Este martes falleció el maestro Héctor Ochoa Cárdenas, uno de los más grandes compositores de la música andina y popular del país, autor de obras que trascendieron generaciones y que hoy hacen parte del patrimonio cultural de los colombianos.
Nacido en Medellín el 24 de julio de 1934, Ochoa Cárdenas dedicó gran parte de su vida a exaltar, a través de sus composiciones, las tradiciones, los paisajes y el sentir de la región antioqueña. Su legado artístico convirtió muchas de sus canciones en referentes obligados de la música colombiana, gracias a una inspiración marcada por el amor a su tierra y por la sensibilidad con la que retrató la vida cotidiana.
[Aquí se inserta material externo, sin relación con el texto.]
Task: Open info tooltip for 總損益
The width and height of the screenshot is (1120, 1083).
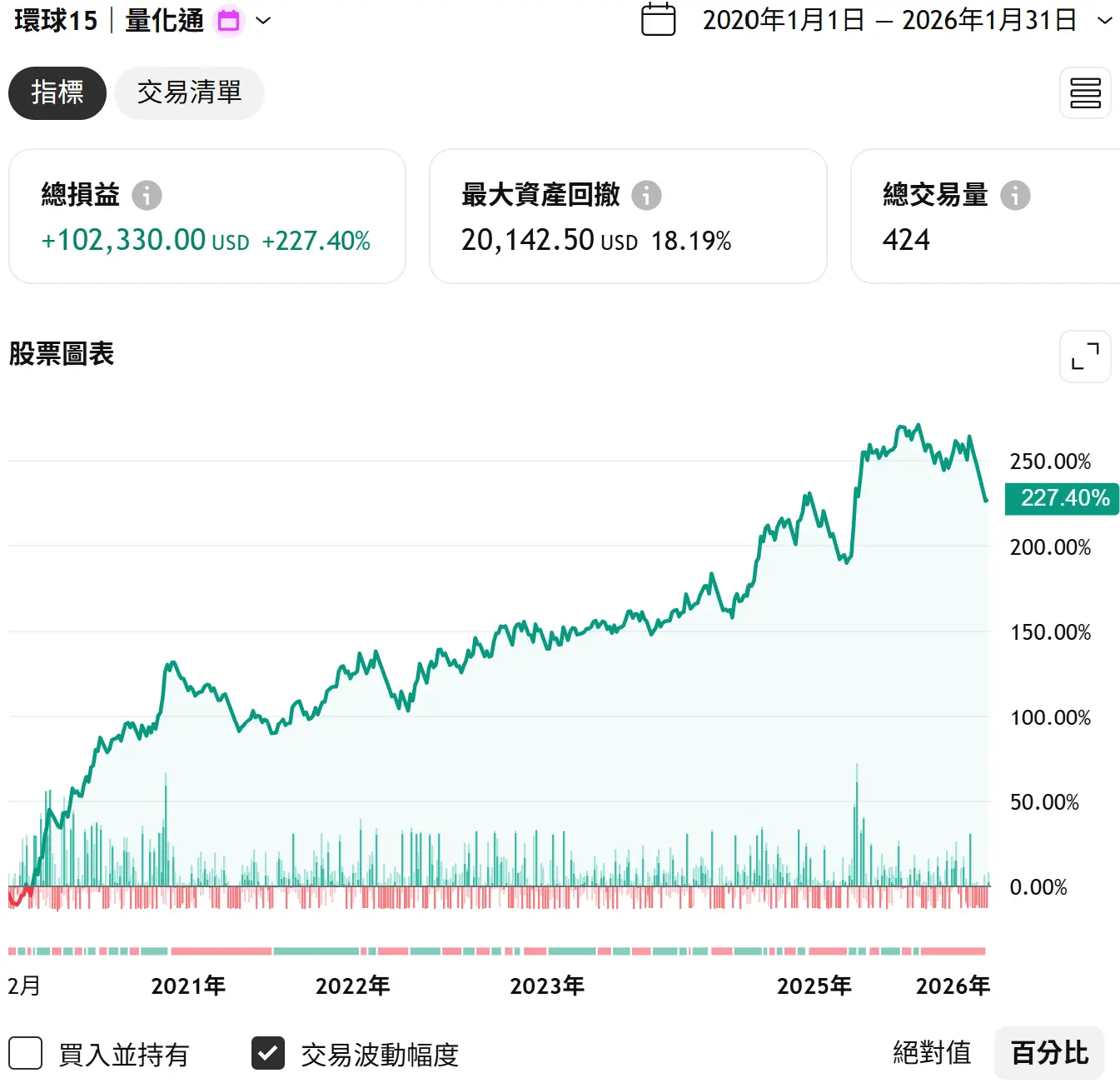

Su obra más emblemática, «El Camino de la Vida», alcanzó un reconocimiento sin precedentes al ser declarada en 1999 como la Canción Colombiana del Siglo XX por la Academia Musical de Colombia. Con millones de copias vendidas e interpretaciones de numerosos artistas nacionales e internacionales, la pieza también fue elegida por votación popular como la canción más hermosa de Colombia, consolidándose como un himno dedicado a la familia, al paso del tiempo y al valor de los afectos.
La historia del maestro Ochoa no comenzó exclusivamente en los escenarios. Sus primeros pasos musicales los dio en los radioteatros de Medellín, mientras trabajaba como empleado bancario. Con disciplina y dedicación logró combinar ambas vocaciones y, paralelamente a su carrera artística, alcanzó importantes cargos directivos dentro del sector financiero de Antioquia.
Su compromiso con la cultura también se reflejó en la promoción de nuevos talentos y en la defensa de la música andina colombiana. Durante doce años dirigió la Fundación Antioquia le Canta a Colombia, desde donde impulsó la preservación, difusión y fortalecimiento de uno de los géneros más representativos de la identidad musical del país.
La partida de Héctor Ochoa Cárdenas deja un profundo vacío en la cultura nacional, pero también un legado inmortal. Sus canciones seguirán acompañando a millones de colombianos en reuniones familiares, festivales, serenatas y celebraciones, recordando que la música es capaz de contar la historia de un pueblo y de conservar viva su memoria.
Hoy Colombia despide a uno de sus más grandes compositores. Sin embargo, su obra permanecerá vigente en cada interpretación de «El Camino de la Vida», una canción que, más que una melodía, se convirtió en el reflejo de la existencia de varias generaciones de colombianos.